With the pictures left out, return exactly the lines from the one containing "Viewport: 1024px width, 566px" through the end of the listing below.

┌──

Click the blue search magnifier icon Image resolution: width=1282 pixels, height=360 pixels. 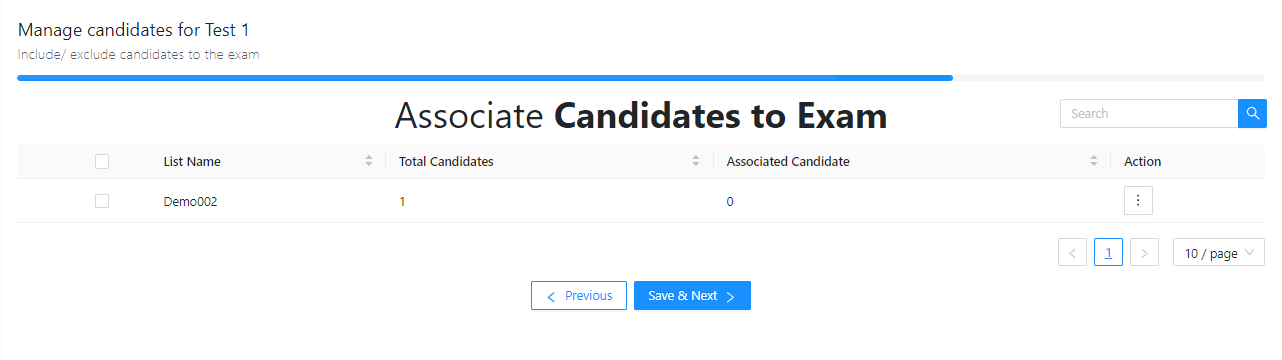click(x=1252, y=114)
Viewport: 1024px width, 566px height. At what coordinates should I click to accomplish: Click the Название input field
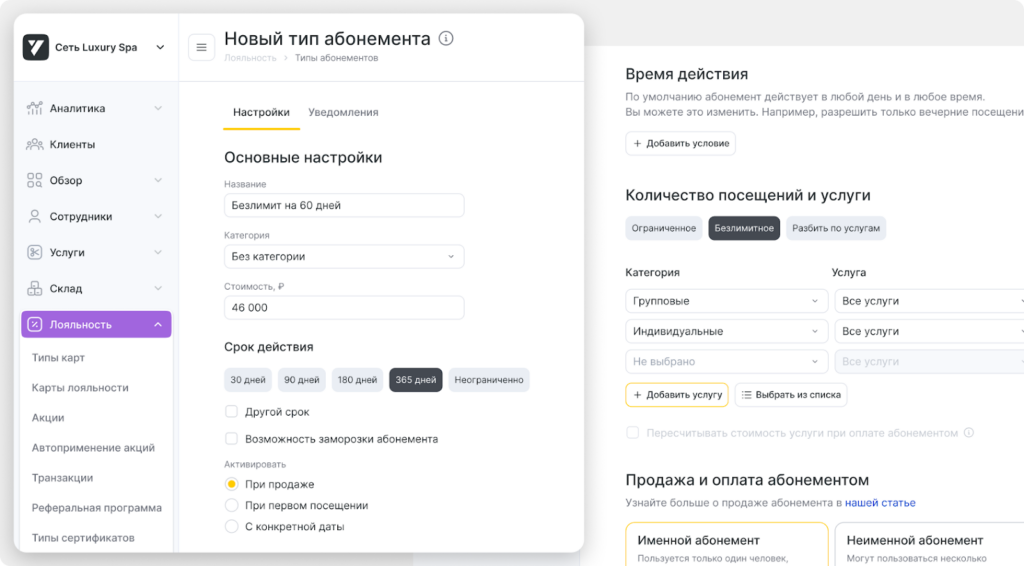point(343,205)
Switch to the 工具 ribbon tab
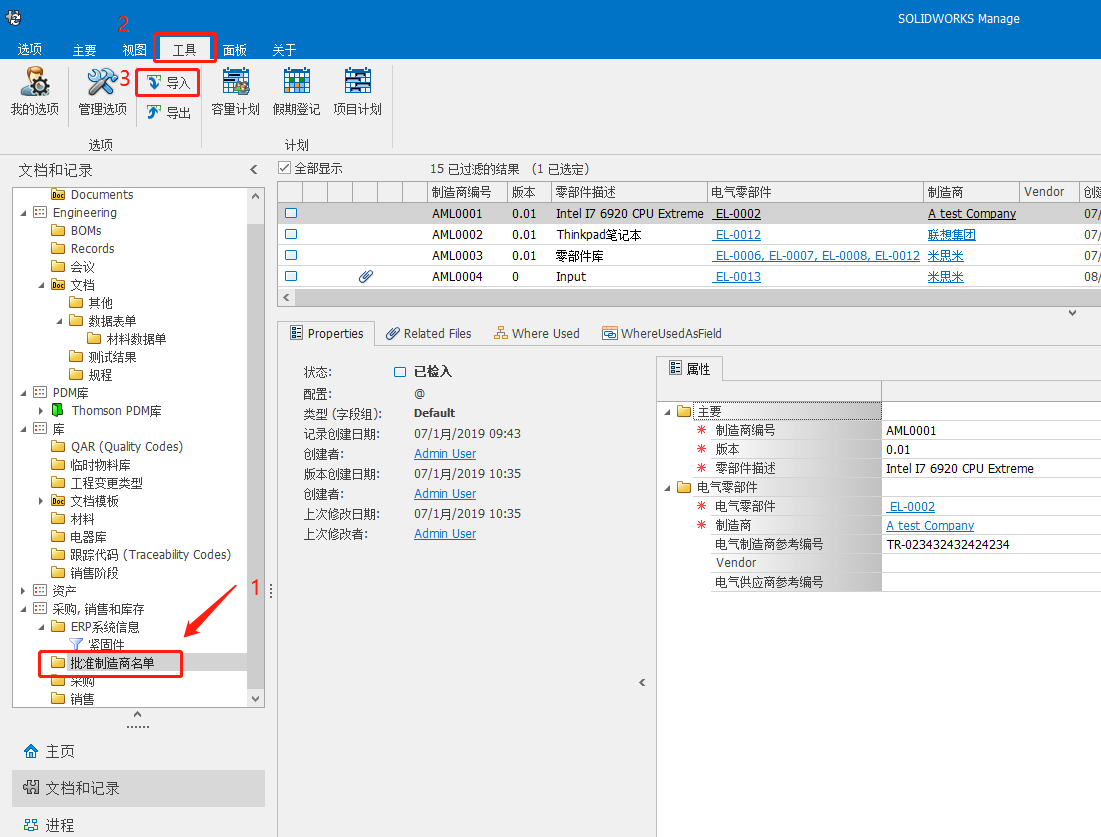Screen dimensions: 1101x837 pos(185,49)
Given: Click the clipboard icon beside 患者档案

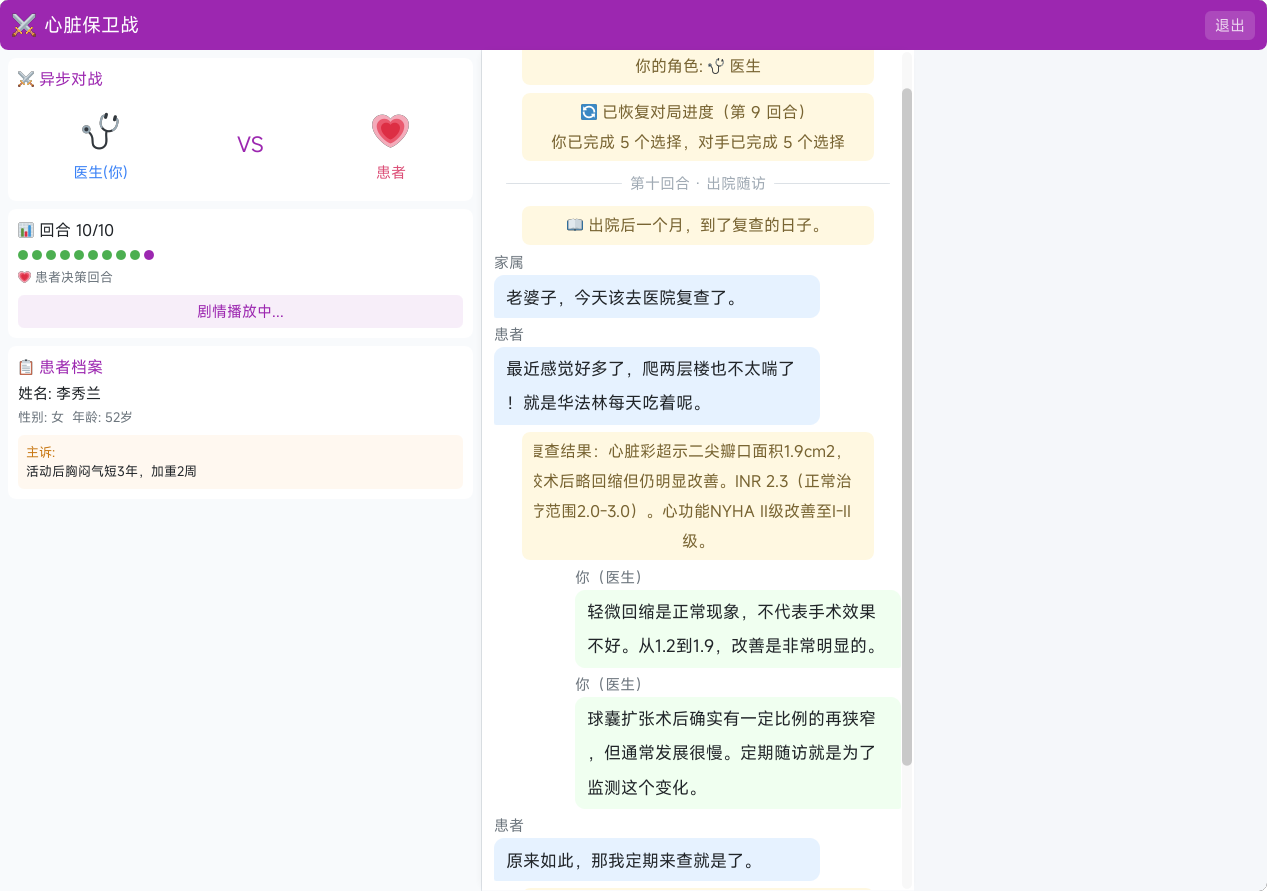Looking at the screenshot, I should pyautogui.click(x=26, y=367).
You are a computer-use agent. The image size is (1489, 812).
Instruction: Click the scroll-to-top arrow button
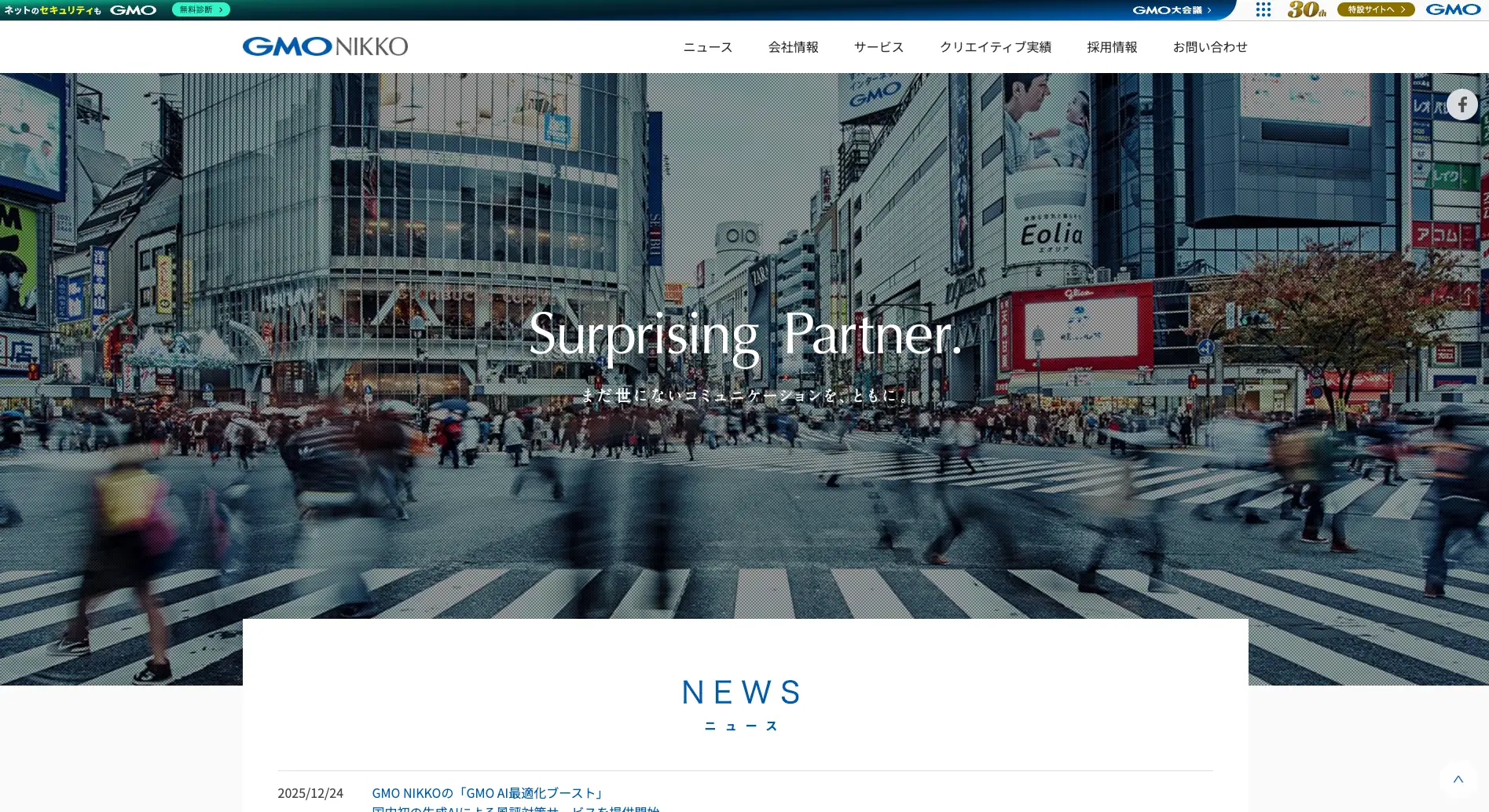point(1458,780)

└──

## Solution to this exercise
Viewport: 1024px width, 566px height. At what coordinates should I click to accomplish: Click the Название input field
point(343,205)
Switch to the 工具 ribbon tab
Screen dimensions: 1101x837 pos(185,49)
Given: Click the clipboard icon beside 患者档案

Looking at the screenshot, I should pyautogui.click(x=26, y=367).
You are a computer-use agent. The image size is (1489, 812).
Instruction: Click the scroll-to-top arrow button
point(1458,780)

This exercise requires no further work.